# Pattern Classes of d00m!!!



## Dartanion (Dec 8, 2008)

PaintsPwn said:


> I'm open to difficult maneuvers if anyone has suggestions >8D


*Showmanship:*

*Back turns - *D & back in more of a square shape LOL
*Backing 'weaves' - *I did one pattern once where we had to weave back and fourth between three cones that were SQUISHED together and OMG just starting out that was a pain! LOL
*pull turns - *still trying to master these
*Equitation:* 

*Change diagonals - *Believe it or not I see a lot of people look down to check their diagonals around here if they ever have to switch or change lol.
*Flying Lead Changs - *More than one, maybe one each direction?
*Canter to Halt - *I like seeing the 'tricklers' canter canter canter trot a stride, walk, stop! :lol:
*Pivot on the haunches(SP)*
*Pivot on the forehand (and then maybe a canter off??)*
*side passing!*
That's all I can really think of right now for those two but hehehe it sounds like you have an evil:twisted: pattern plan there.
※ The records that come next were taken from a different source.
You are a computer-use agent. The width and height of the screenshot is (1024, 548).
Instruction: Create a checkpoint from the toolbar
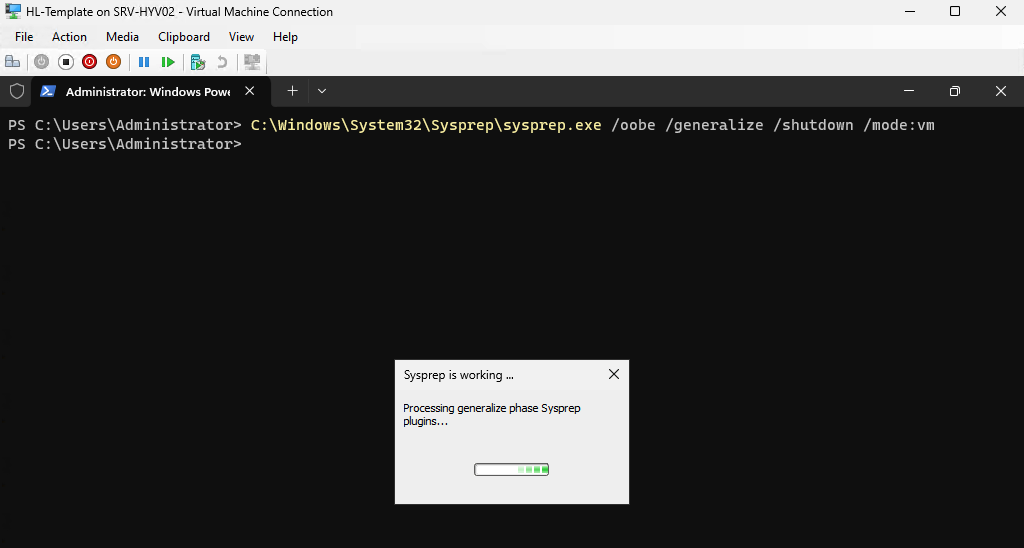(198, 62)
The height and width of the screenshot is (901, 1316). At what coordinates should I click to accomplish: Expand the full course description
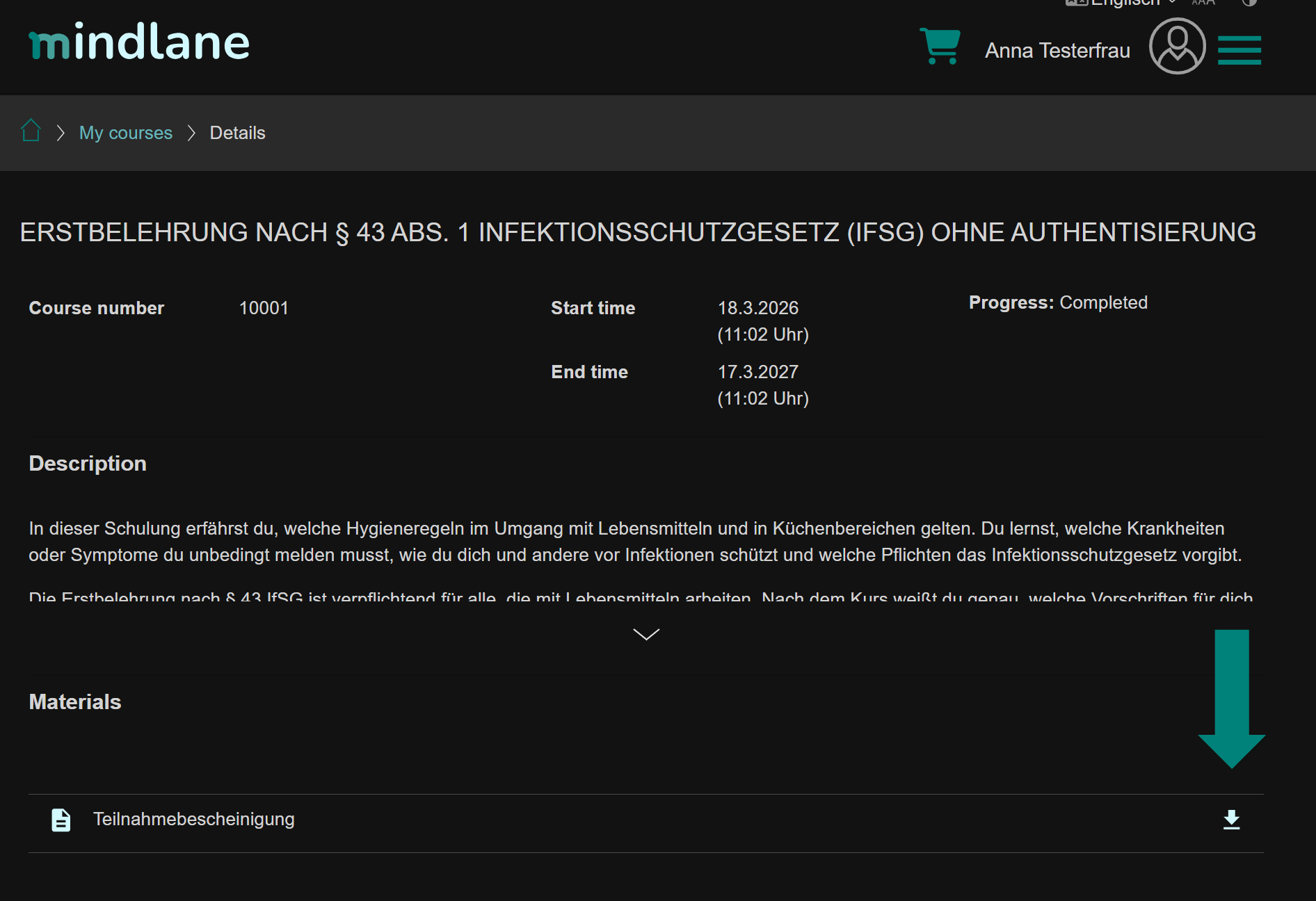tap(646, 634)
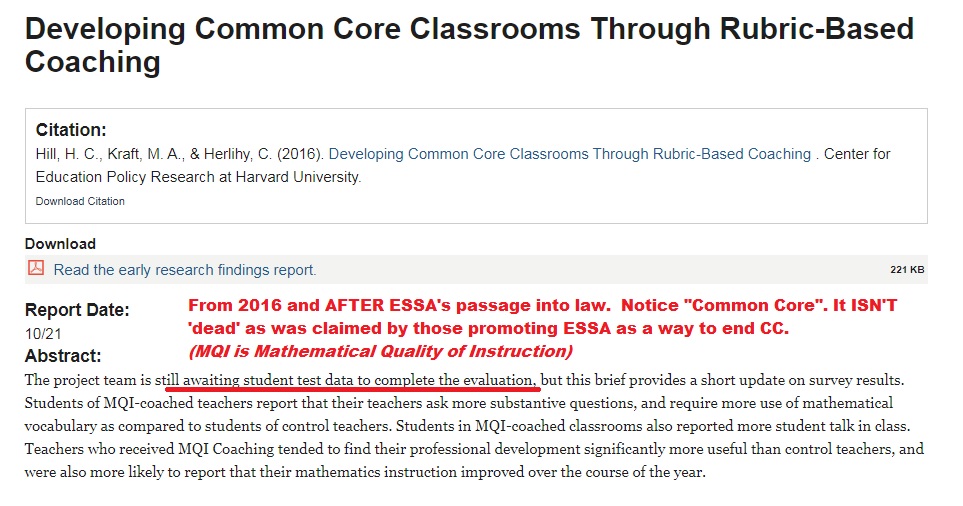Click the word 'Coaching' in the title

tap(93, 62)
Would you mind sending me the SMS & Eq patterns to try out at home??!!


----------



## PaintsPwn (Dec 29, 2009)

LOL Backing Weaves is a good idea! My horse would excel at them.. He has a super hard time backing straight!! I know everyone around here has a horse that is scolded if he backs anything less than pin straight, so is a very good idea!

Pull turns are fuuun 8D


And OMG the equitation! I know what you're talking about.. I always pin high in eq, and I figure it's because I can feel diagonals. It's not that hard, really.

I'll definitely post the patterns. I might make a hobby out of this yet!


----------



## thunderhooves (Aug 9, 2009)

hm......i have no clue about any of that stuff, or what it even is, but i culd say as random stuff, backing between bales of hay in a circle shape.....how tempting!:twisted:


----------



## southerncowgirl93 (Feb 5, 2009)

I'd like a copy of these patterns too. My horse is the opposite of yours. She can't back crooked to save her life! lol But its ok. As for suggestions, maybe:

Sidepass (like was said)
Pivot on the haunches and then straight to backing (harder than it sounds.)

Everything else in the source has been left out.